Editorial
Sea change needed in SEE
A one-size-fits-all system does not fulfil the requirements of a well-rounded education.The famed “iron gate” called the Secondary Education Examinations has closed for 242,313 students, as 52.14 percent of the examinees failed to secure any grades, being categorised as non-graded. The National Examinations Board on Thursday published the results of the SEE held from March 28 to April 9. Of the 464,785 students who took the 10th-grade final examination, 222,472 (47.86) percent have qualified for further studies. Those who have been non-graded for up to two subjects will get a chance to reappear for the exams a month later, and the percentage of students entering higher education is expected to go up.
The dismal results have once again brought to light the fact that it is high time we changed the teaching-learning system in the country. This year, the students had written their exams on the new syllabus, but the results have not improved. In fact, the results are as bad as the days of the School Leaving Certificate (SLC), the original “iron gate” we had set out to change. Nepal introduced the grading system in 2016 with the hope of reforming the examination system and improving the student pass percentage. However, after eight years of experimenting with the grading system, it is clear that the changes were cosmetic. What we needed was a complete overhaul of the teaching-learning system. Hoping to see changes in the SEE results without changing the fundamentals was immature, as the results over the years have clearly shown.

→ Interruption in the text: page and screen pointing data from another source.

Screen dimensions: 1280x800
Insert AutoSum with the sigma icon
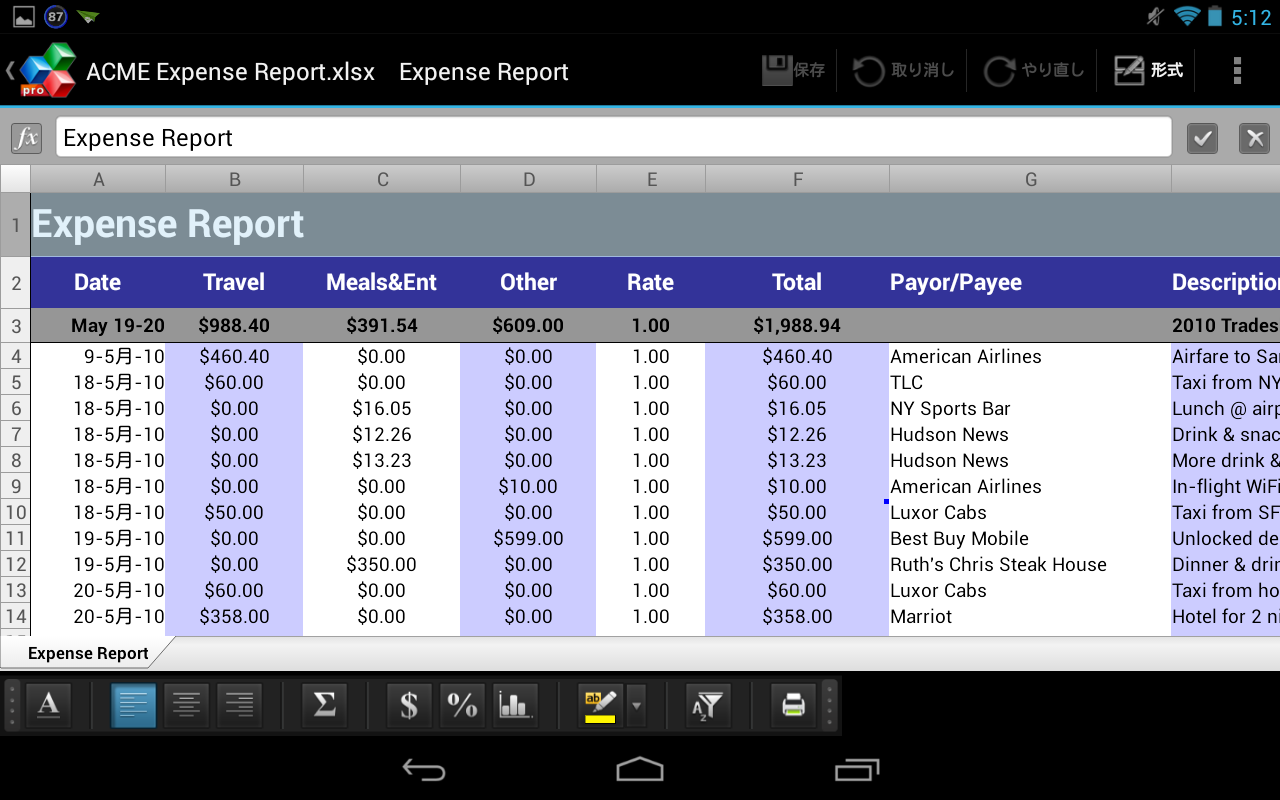tap(324, 705)
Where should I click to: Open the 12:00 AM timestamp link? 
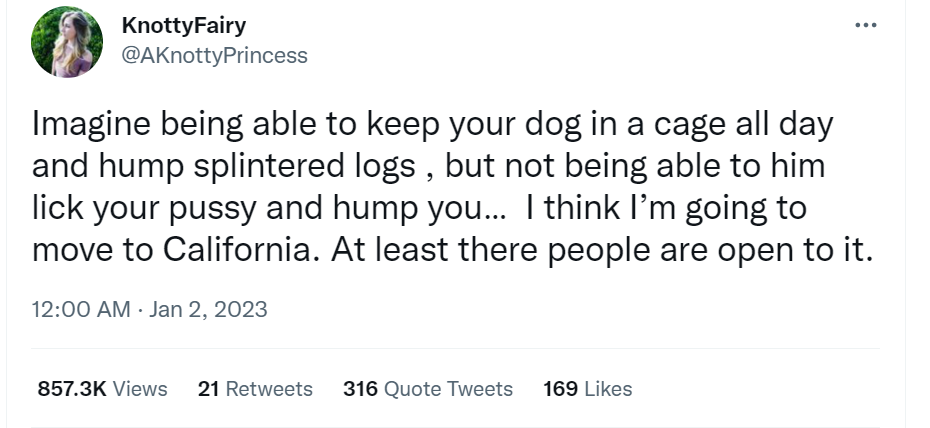[x=81, y=309]
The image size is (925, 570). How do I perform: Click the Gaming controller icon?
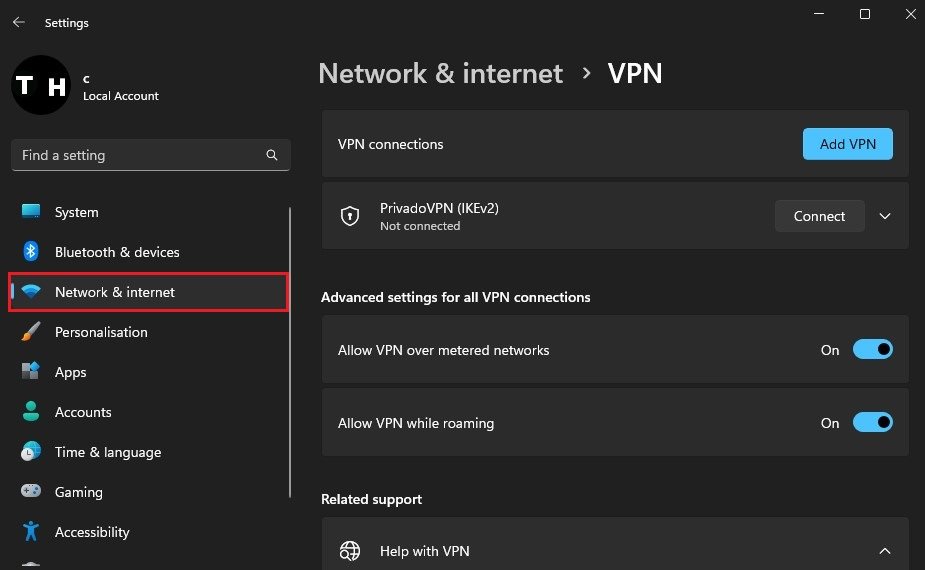click(x=31, y=492)
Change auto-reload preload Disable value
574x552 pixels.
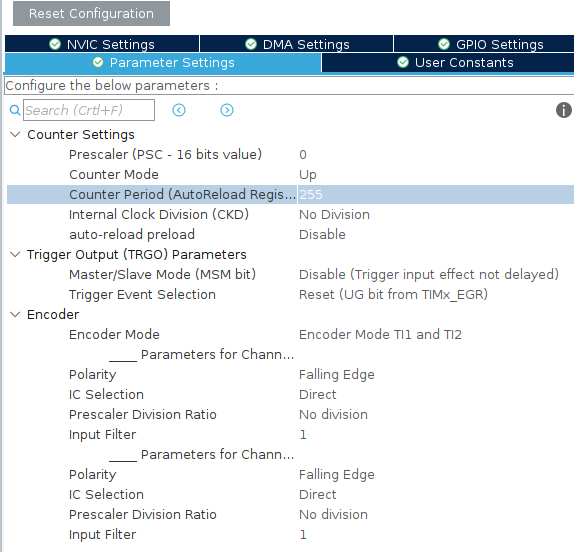436,235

Even today, students in rural government schools, who make up the bulk of the student population, do not get their course books on time; there are no teachers in their schools; and they faced the brunt of the digital divide during the Covid-19 pandemic when urban schools transitioned to online education while their ill-equipped schools shut down completely. Having to take the same exams as the students from elite, urban schools that offer better labs, teachers and access to the English language, and the students from rural and public schools are systematically conditioned to mess up the exams. And in failing hundreds of thousands of students each year, the education system of the country too fails.
We are already late in making school education a programme of learning and growth rather than competitive exams. The very idea of a national exam for a country with Nepal’s level of linguistic, ethnic, regional and economic diversities, among others, is flawed. Despite decades of professing affirmative action, we continue to force students to compete in subjects, say Nepali and English, in which they have advantage or disadvantage.
Moreover, we are nearing a decade of implementing federalism, which mandates local levels to manage secondary-level education. A one-size-fits-all teaching and examination system does not meet the requirements of a well-rounded education anymore. Many of the students who face the humiliation of being “non-graded” today might excel in technical and vocational education. It is only by recognising and addressing these differences that we can change our school education system for the better.